◆ To-do list
1. Translate this sentence from the F-16 launch passage into Spanish: "A windsock speaks for the wind while lights speak for the dust."
2. Using the F-16 launch passage, answer these questions:
(a) What kind of jet roars in while the Belgian fighters wait?
(b) What does the engine stop doing when the pilot throttles up?
(c) What do the scorching gases bend?
3. Extend the F-16 launch passage, picking up after its final sentence about the dark Afghan night.

◆ Excerpted passage
While the Belgian fighters wait, a Russian jet from parts unknown roars in, screeches down, and rolls far down the runway.   It’s time for the F-16 to launch, prepared to bring space-aged, often satellite-guided weapons, to stone-aged enemies who sometimes are so uneducated that they don’t understand how to impregnate their wives.  For some, their only sexual experiences are with boys, men, and animals.  In years gone by, many people seemed to imagine suicide attackers were the ultimate expression of commitment.  Today, we see suicide attackers for what they are: Stooges.  Ignorant suicide bombers are not brave martyrs, but gullible Man Dogs trained to fetch myths.   The Taliban select and condition Man Dogs as precision guided weapons.  They are myth guided munitions.

A windsock speaks for the wind while lights speak for the dust.

Part scream and part roar, the whining engine creates a painful mixture of noises as the first Belgian F-16 rolls into start position.

When the pilot throttles up, the engine stops screaming.  The rumble can be heard from miles away.

Brakes released.

Scorching gases bend light, creating ephemeral beauty lasting only seconds in the dark Afghan night.

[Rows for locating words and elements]

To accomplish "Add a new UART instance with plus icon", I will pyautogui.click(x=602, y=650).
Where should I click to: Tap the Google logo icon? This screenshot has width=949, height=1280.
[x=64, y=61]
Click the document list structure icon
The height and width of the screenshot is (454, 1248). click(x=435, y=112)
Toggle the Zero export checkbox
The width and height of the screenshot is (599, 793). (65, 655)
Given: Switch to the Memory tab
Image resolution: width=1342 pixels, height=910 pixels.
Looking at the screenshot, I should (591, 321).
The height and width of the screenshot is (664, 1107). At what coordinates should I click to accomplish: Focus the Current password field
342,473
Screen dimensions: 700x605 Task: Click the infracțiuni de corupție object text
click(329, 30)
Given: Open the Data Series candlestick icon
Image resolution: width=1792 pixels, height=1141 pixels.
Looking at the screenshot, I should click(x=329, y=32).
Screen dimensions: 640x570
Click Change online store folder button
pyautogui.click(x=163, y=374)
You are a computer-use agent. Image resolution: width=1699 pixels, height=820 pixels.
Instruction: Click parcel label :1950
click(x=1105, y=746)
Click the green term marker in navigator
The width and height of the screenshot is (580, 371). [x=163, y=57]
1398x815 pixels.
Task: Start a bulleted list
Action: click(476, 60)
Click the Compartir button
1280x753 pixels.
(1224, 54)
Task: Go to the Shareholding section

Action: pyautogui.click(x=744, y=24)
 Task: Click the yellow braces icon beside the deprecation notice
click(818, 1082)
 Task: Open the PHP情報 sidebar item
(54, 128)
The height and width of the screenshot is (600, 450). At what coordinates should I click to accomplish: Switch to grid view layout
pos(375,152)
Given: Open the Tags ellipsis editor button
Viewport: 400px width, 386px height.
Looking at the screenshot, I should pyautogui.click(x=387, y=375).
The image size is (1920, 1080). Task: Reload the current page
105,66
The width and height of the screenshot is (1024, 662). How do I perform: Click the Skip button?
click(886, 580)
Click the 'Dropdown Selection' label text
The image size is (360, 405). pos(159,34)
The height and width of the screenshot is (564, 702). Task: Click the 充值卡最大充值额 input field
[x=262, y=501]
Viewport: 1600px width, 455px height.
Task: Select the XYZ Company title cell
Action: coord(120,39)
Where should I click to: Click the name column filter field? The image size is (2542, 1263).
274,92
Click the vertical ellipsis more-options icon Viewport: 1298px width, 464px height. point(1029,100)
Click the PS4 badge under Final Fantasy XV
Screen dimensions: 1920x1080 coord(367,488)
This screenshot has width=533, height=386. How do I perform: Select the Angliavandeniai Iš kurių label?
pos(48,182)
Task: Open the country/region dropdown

◆ Results in order
1. Una manga de viento habla por el viento, mientras que las luces hablan por el polvo.

2.
(a) A Russian jet.
(b) It stops screaming.
(c) Light.

3.
The art, a heat painting on canvas of air and dust, conjured Van Gogh’s Starry Night for a private audience, and disappeared forever.

Random helicopter with refueling proboscis.

Predator returning to the lair.

Predators can carry two Hellfire missiles.  This Predator has only one.  Maybe the missile was fired or, maybe the Predator was launched with only one Hellfire (can carry two) to conserve fuel and increase range or loiter time.

Predator with two Hellfire missiles.  Notice the inverted “V” of the tail.  The tail on Reapers is like a normal “V.”

Reaper with “V” tail.

Reaper passes over with four Hellfire missiles and two smart bombs.

Though the Man Dogs succeeded on Saturday night, their trainers are being hunted down and killed.

Join me for updates and other content at Facebook and Twitter.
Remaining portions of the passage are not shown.